Compute an (infinite) tree from fixpoint operator using delay modality

Question

Here is a functional programming puzzle involving loop-tying and infinite data structures. There is a bit of background, so hang tight.

The setting. Let us define a data type representing recursive data types:

type Var = String
data STerm = SMu Var STerm
           | SVar Var
           | SArrow STerm STerm
           | SBottom
           | STop
   deriving (Show)

i.e. t ::= μα. t | α | t → t | ⊥ | ⊤. Note that ⊥ denotes the type with no inhabitants, while ⊤ denotes the type with all inhabitants. Note that (μα. α) = ⊥, as μ is a least fixpoint operator.

We can interpret a recursive data type as an infinite tree, arising from repeatedly unfolding μα. t to t[α ↦ μα. t]. (For a formal description of this process, see http://lucacardelli.name/Papers/SRT.pdf) In Haskell, we can define a type of lazy trees, which don't have μ-binders or variables:

data LTerm = LArrow LTerm LTerm
           | LBottom
           | LTop
   deriving (Show)

and, in ordinary Haskell, a conversion function from one to the other:

convL :: [(Var, LTerm)] -> STerm -> LTerm
convL _ STop    = LTop
convL _ SBottom = LBottom
convL ctx (SArrow t1 t2) = LArrow (convL ctx t1) (convL ctx t2)
convL ctx (SVar v)
    | Just l <- lookup v ctx = l
    | otherwise = error "unbound variable"
convL ctx (SMu v t) = fix (\r -> convL ((v, r) : ctx) t)

However, there is a problem with this function: it's not productive. If you run convL [] (SMu "x" (SVar "x")) you will infinite loop. We would rather get LBottom in this case. An interesting exercise is to directly fix this function so that it is productive; however, in this question I want to solve the problem differently.

Productivity with the delay modality. When we build cyclic data structures as above, we need to make sure we do not use the results of our computations before we have constructed them. The delay modality is a way of ensuring that we write productive (non infinite looping) programs. The basic idea is simple: if the type Int means that I have an integer today, I define a type constructor D, so that D Int means that I have a value of type Int tomorrow. D is a Functor and an Applicative (but NOT a monad.)

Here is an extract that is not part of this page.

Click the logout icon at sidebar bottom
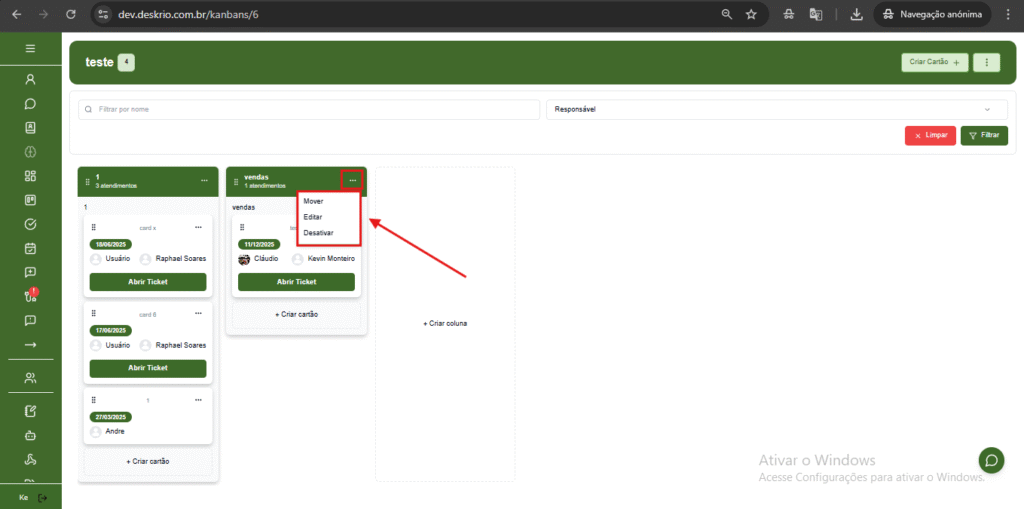 coord(41,497)
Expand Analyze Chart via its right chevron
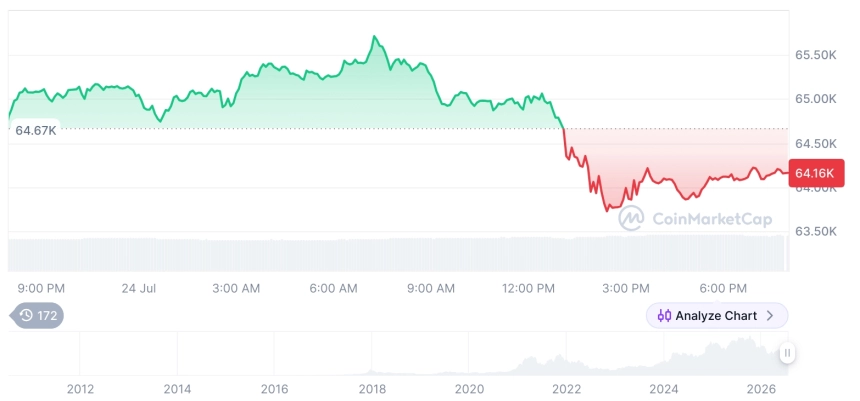 [x=770, y=316]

-- D is abstract; you are not allowed to pattern match on it
newtype D a = D a
   deriving (Show)

instance Functor D where
    fmap f (D a) = D (f a)

instance Applicative D where
    D f <*> D a = D (f a)
    pure x = D x

With D, we define a fixpoint operator: it says that to construct a value of a, you can have access to the a you are constructing, as long as you only use it tomorrow.

fixD :: (D a -> a) -> a
fixD f = f (D (fixD f))

For example, a Stream consists both of a value a I have today, and a stream Stream a which I have to produce tomorrow.

data Stream a = Cons a (D (Stream a))

Using fixD, I can define a map function on streams which is guaranteed to be productive, since the recursive call to map is only used to produced values that are needed tomorrow.

instance Functor Stream where
    fmap f = fixD $ \go (Cons x xs) -> Cons (f x) (go <*> xs)

The problem. Here is a variant of LTerm with an explicit delay modality.

data Term = Arrow (D Term) (D Term)
          | Bottom
          | Top
    deriving (Show)

Using fixD (no non-structurally recursive references allowed), how do I write a function conv :: STerm -> Term (or conv :: STerm -> D Term)? A particularly interesting test case is SMu "x" (SArrow STop (SMu "y" (SVar "x"))); there should be no Bottoms in the resulting structure!

Update. I accidentally ruled out structural recursion on STerm, which was not the intent of the question; I've reworded to remove that restriction.

Answer 1

Do you intend to forbid just the unrestricted recursion (fix) in the SMu case of convL, or also the structural recursion in the SArrow case?

I don’t think this has a solution without structural recursion on STerm, because then we would have to be productive even on an infinite STerm such as:

foldr (\n -> SMu ("x" ++ show n)) undefined [0..]  -- μα. μβ. μγ. μδ. …

To do this with structural recursion on STerm, it seems the trick is to store Either Term (D Term) in the context. When we pass through an Arrow and produce a D, we can convert all the Rights to Lefts.

type Ctx = [(Var, Either Term (D Term))]

dCtx :: Ctx -> D Ctx
dCtx = traverse (traverse (fmap Left . either pure id))

conv :: STerm -> Ctx -> Term
conv STop _ = Top
conv SBottom _ = Bottom
conv (SArrow t1 t2) ctx = Arrow (fmap (conv t1) (dCtx ctx)) (fmap (conv t2) (dCtx ctx))
conv (SVar v) ctx = case lookup v ctx of
                      Nothing -> error "unbound variable"
                      Just (Left t) -> t
                      Just (Right _) -> Bottom
conv (SMu v t) ctx = fixD (\dr -> conv t ((v, Right dr) : ctx))